- Directed by: Albéric Aurtenèche
- Written by: Albéric Aurtenèche
- Produced by: Sylvain Corbeil
- Starring: Emmanuel Schwartz Gilles Renaud Martin Dubreuil François Papineau
- Cinematography: Ian Lagarde
- Edited by: Élisabeth Olga Tremblay
- Music by: Roger Tellier-Craig
- Production company: Metafilms
- Distributed by: Films sans frontières
- Release date: October 15, 2021 (FNC);
- Running time: 100 minutes
- Country: Canada
- Language: French

= La Contemplation du mystère =

La Contemplation du mystère is a Canadian drama film, directed by Albéric Aurtenèche and released in 2021. The film stars Emmanuel Schwartz as Éloi, a man who is returning to his small hometown in Quebec to partake in a group ritual commemorating his father's death in a hunting accident a year earlier, only to end up using psychedelic drugs such as DMT and ayahuasca in his quest to understand the event's meaning in his life.
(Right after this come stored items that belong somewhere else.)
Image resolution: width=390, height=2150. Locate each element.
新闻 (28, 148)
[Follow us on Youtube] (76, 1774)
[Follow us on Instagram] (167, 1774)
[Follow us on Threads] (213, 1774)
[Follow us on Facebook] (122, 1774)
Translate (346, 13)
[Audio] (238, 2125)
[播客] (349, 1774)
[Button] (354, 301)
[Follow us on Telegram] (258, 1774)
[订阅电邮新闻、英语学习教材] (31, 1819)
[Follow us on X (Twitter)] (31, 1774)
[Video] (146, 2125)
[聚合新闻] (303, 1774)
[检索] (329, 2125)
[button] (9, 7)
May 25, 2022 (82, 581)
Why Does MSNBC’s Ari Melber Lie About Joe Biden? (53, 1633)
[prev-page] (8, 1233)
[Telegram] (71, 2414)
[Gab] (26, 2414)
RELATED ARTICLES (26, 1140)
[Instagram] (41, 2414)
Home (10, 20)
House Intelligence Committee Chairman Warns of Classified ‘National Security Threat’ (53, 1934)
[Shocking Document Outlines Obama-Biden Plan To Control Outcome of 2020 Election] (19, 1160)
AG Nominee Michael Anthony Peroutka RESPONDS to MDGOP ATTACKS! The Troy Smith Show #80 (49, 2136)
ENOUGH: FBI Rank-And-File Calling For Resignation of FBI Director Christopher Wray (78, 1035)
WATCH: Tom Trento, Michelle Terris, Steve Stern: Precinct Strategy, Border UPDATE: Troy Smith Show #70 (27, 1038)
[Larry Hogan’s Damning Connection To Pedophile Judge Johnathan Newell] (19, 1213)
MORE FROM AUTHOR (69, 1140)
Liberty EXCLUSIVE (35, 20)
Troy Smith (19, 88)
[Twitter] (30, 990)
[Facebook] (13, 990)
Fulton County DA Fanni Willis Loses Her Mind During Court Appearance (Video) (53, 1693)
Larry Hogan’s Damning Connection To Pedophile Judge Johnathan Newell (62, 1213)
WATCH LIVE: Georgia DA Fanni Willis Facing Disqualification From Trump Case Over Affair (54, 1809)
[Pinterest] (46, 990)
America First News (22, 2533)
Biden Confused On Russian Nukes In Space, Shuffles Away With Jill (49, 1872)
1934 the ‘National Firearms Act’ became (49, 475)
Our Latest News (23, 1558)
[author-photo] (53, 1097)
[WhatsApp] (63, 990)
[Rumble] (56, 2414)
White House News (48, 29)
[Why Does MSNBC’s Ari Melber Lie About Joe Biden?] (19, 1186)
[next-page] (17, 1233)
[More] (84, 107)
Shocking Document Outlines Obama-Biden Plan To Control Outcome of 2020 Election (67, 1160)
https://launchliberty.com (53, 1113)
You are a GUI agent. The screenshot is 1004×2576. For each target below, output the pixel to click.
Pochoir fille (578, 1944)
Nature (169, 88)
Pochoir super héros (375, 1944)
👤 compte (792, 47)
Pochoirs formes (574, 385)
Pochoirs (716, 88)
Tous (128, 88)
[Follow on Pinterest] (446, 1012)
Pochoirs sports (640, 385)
The film's cast also includes Gilles Renaud, Martin Dubreuil, François Papineau and Sarah-Jeanne Labrosse.

Production on the film started in October 2019. The film was originally slated to premiere at the 2020 Festival du nouveau cinéma, but was cancelled when the festival shifted from in-person to online screening due to the COVID-19 pandemic in Quebec, and instead premiered at the 2021 festival on October 15, 2021. It opened commercially on October 22.

The film was a nominee for the DGC Discovery Award at the 2020 Directors Guild of Canada awards.